Me han gustado mucho algunos detalles sicológicos, pero hay uno para el recuerdo: en la situación de vacío de poder tras la muerte de Stalin, con múltiples dudas acerca de quién va a ser su sucesor, las conclusiones sacadas de una cena a la que asisten los cuarenta y seis grandes capitostes del régimen sin que se les asigne un asiento concreto es de una lucidez y un realismo apabullante. Y el modo en que luego se aprovecha ese dato para el devenir de la novela es, además, brillante.
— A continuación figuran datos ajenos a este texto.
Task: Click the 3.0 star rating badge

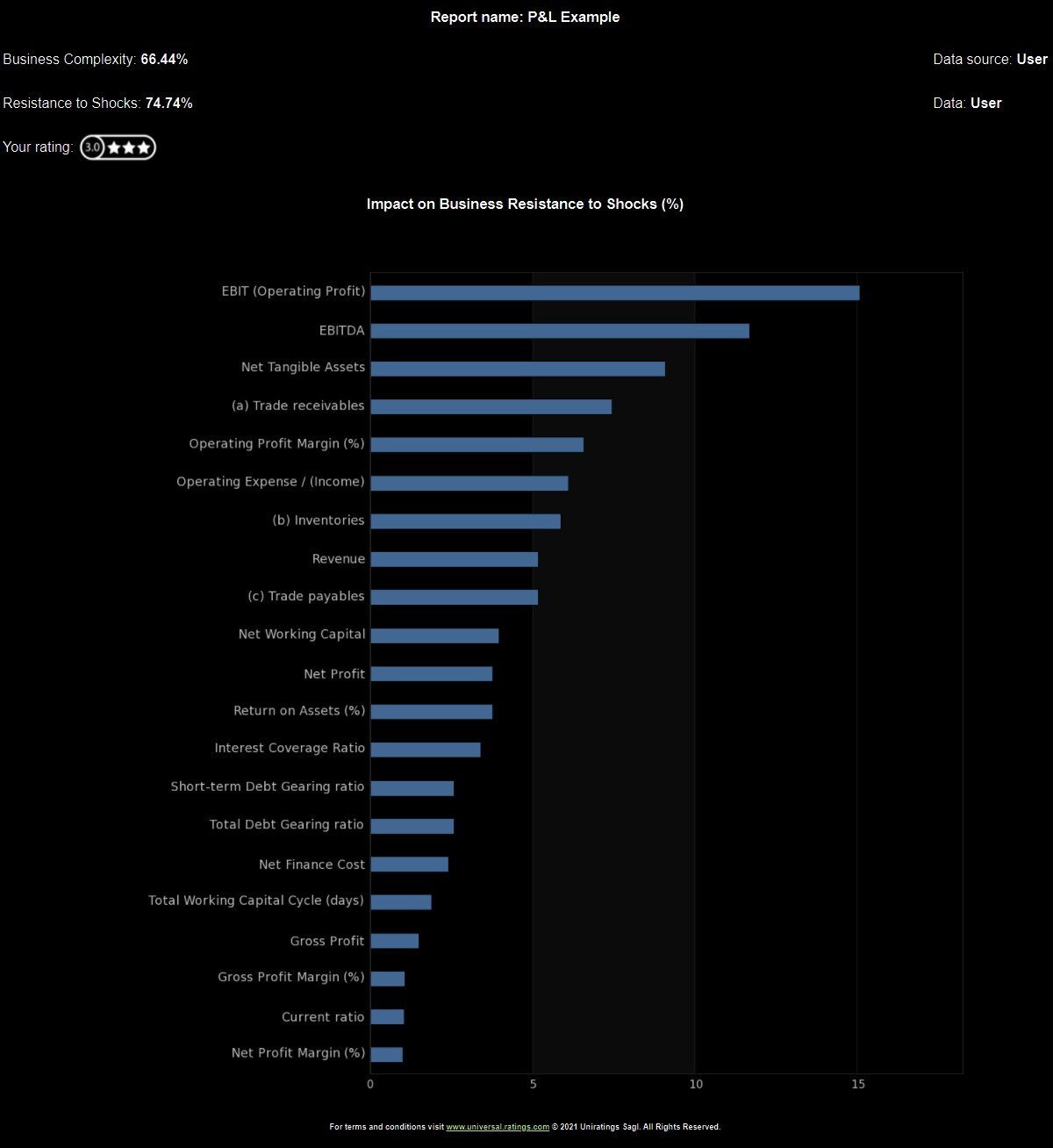Action: tap(118, 147)
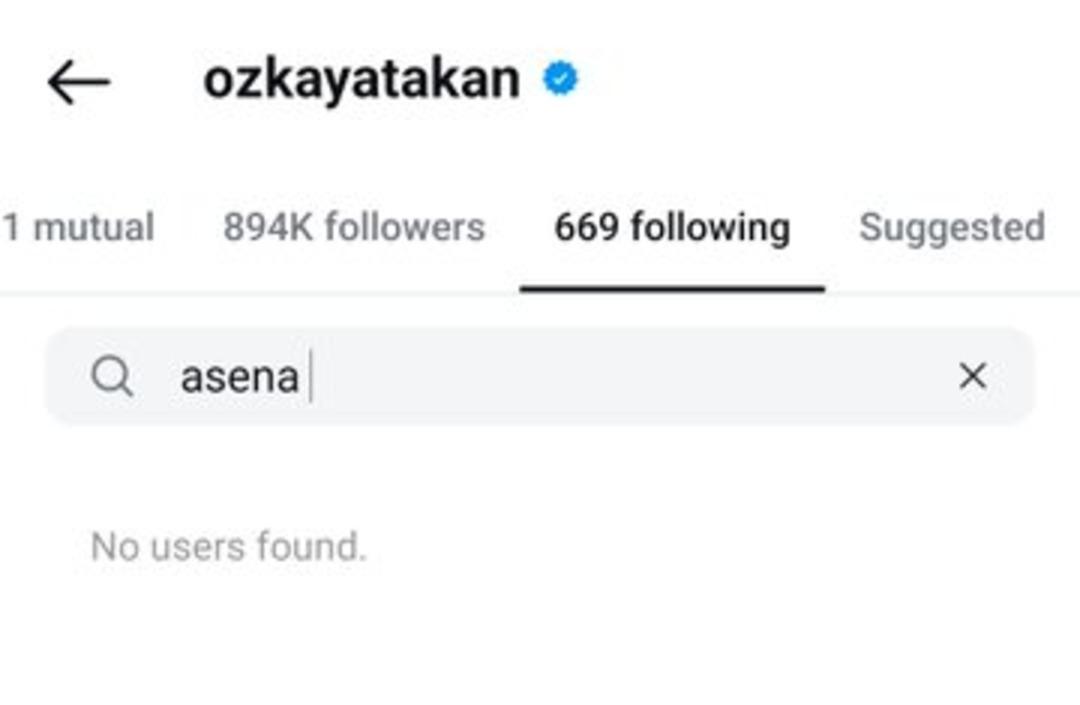1080x705 pixels.
Task: Click the No users found message
Action: [x=229, y=547]
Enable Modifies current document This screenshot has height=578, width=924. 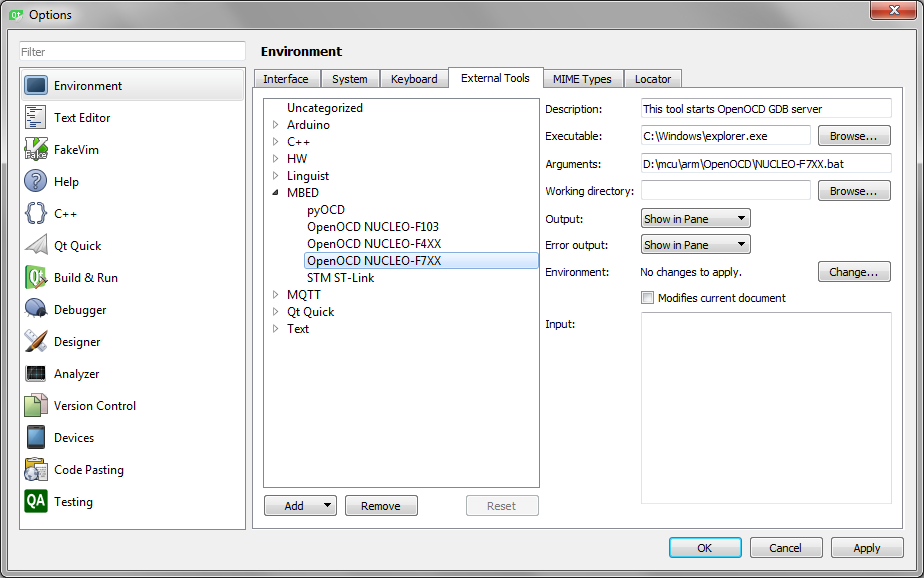(648, 297)
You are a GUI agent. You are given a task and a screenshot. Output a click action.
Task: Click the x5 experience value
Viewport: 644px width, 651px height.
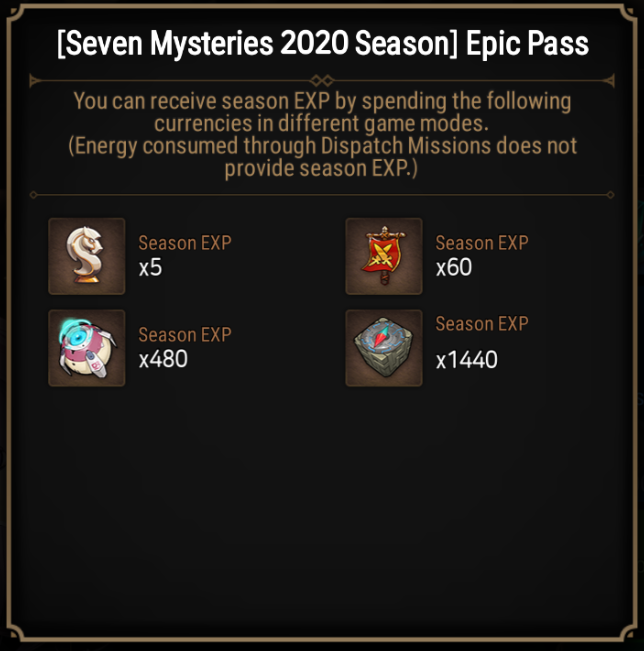(150, 268)
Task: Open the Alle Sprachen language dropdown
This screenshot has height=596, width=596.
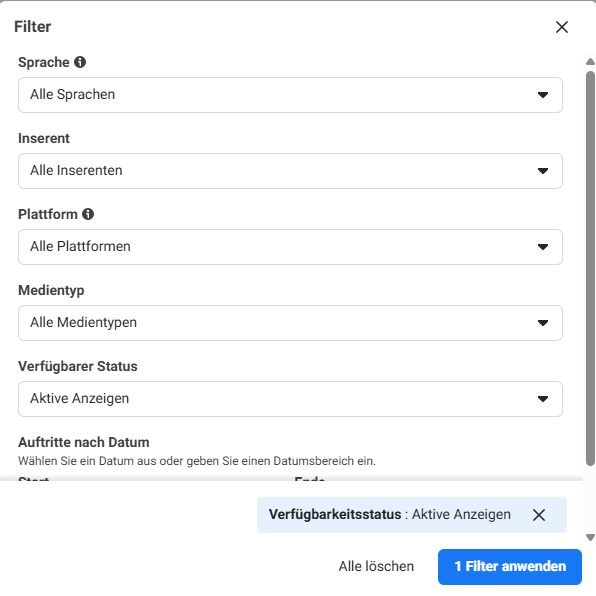Action: 290,95
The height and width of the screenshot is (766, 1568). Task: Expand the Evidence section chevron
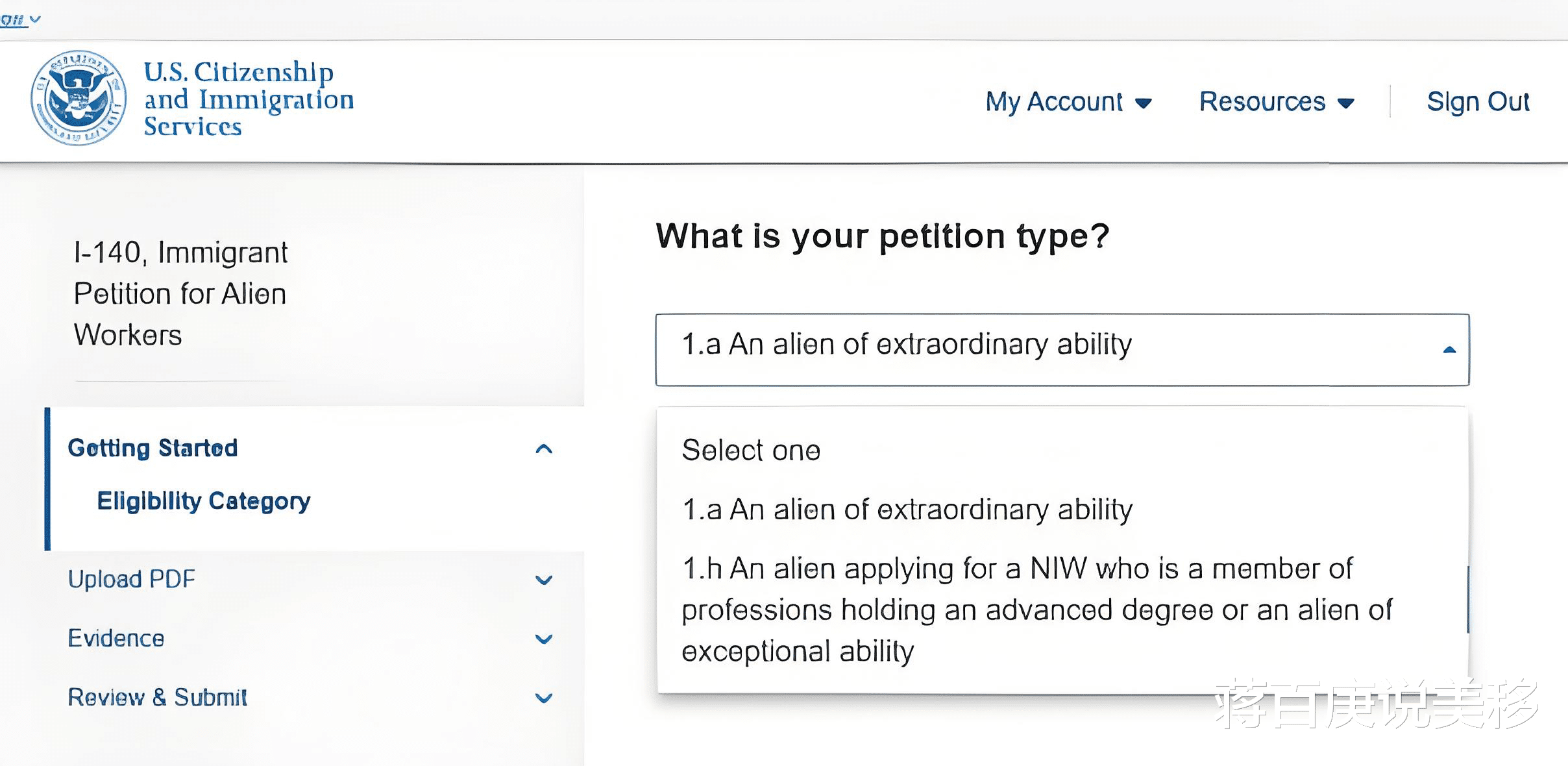point(544,639)
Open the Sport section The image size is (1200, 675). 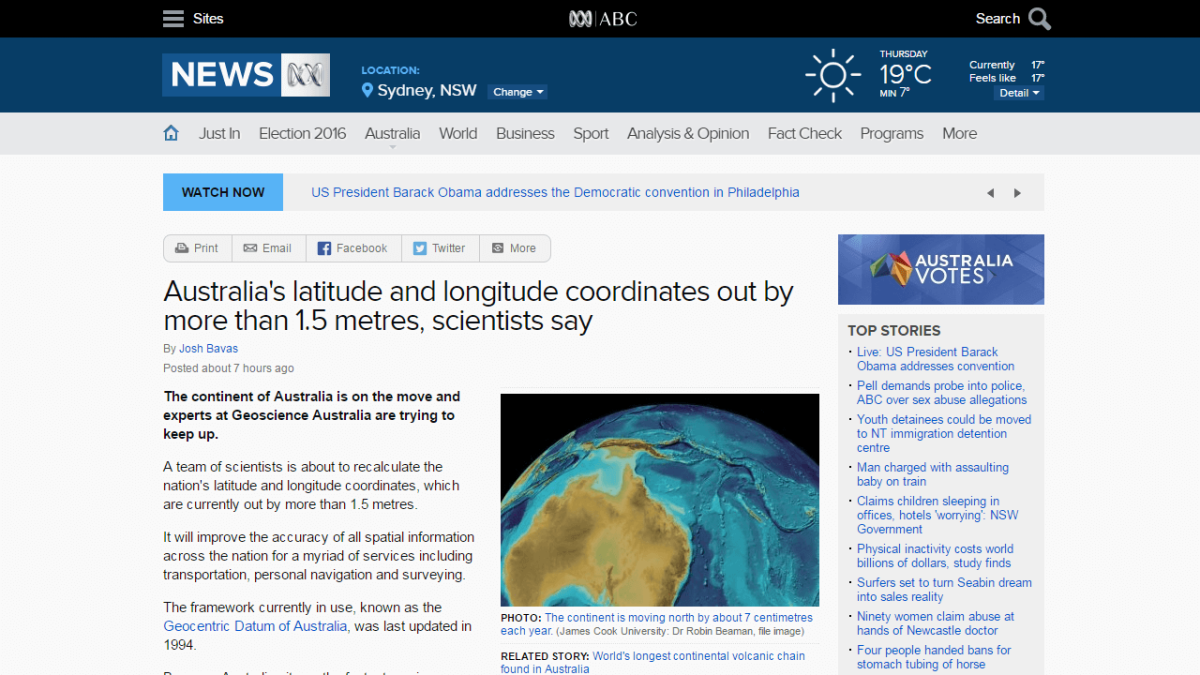(x=591, y=133)
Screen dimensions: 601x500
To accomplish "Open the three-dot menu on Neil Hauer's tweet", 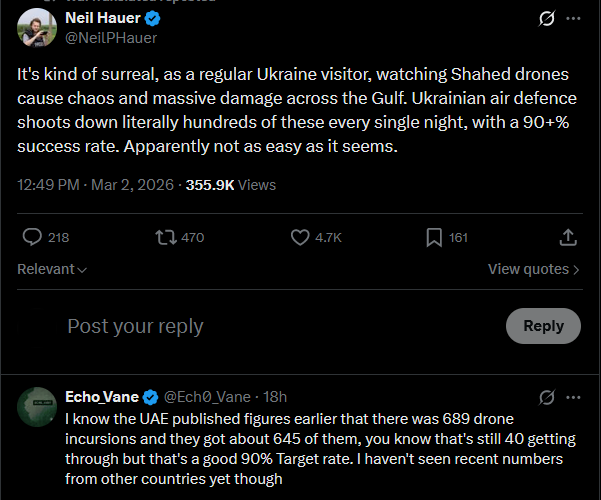I will [573, 19].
El desenlace supone un buen y gran final, con un giro sorprendente que hace pensar que Un caballero en Moscú es, también, más novela de amor de lo que el lector ha pensado a lo largo de sus páginas, así que conviene estar atento a los detalles, porque es en ellos, siempre, donde se juega la realidad de cómo es cada persona. Esta obra es agradable, también, porque muestra que el camino a la felicidad no pasa ni por el poder, ni por las posesiones materiales ni por las apariencias, sino por la despreocupada fidelidad a uno mismo y por la valentía de adaptarse; sabemos, también, que no se necesita a nadie para alcanzar esa felicidad, pero sí para compartirla.

En resumen, una muy buena novela, con un fuerte aroma a literatura clásica folletinesca, sobre cómo ser fiel a uno mismo, a su modo de ser y a sus valores sin hacer daño a nadie, apoyándose en las afinidades, oportunidades y situaciones de las que surgen la amistad y los amores profundos. Estoy convencido de que esta lectura es de las que se recuerdan durante años.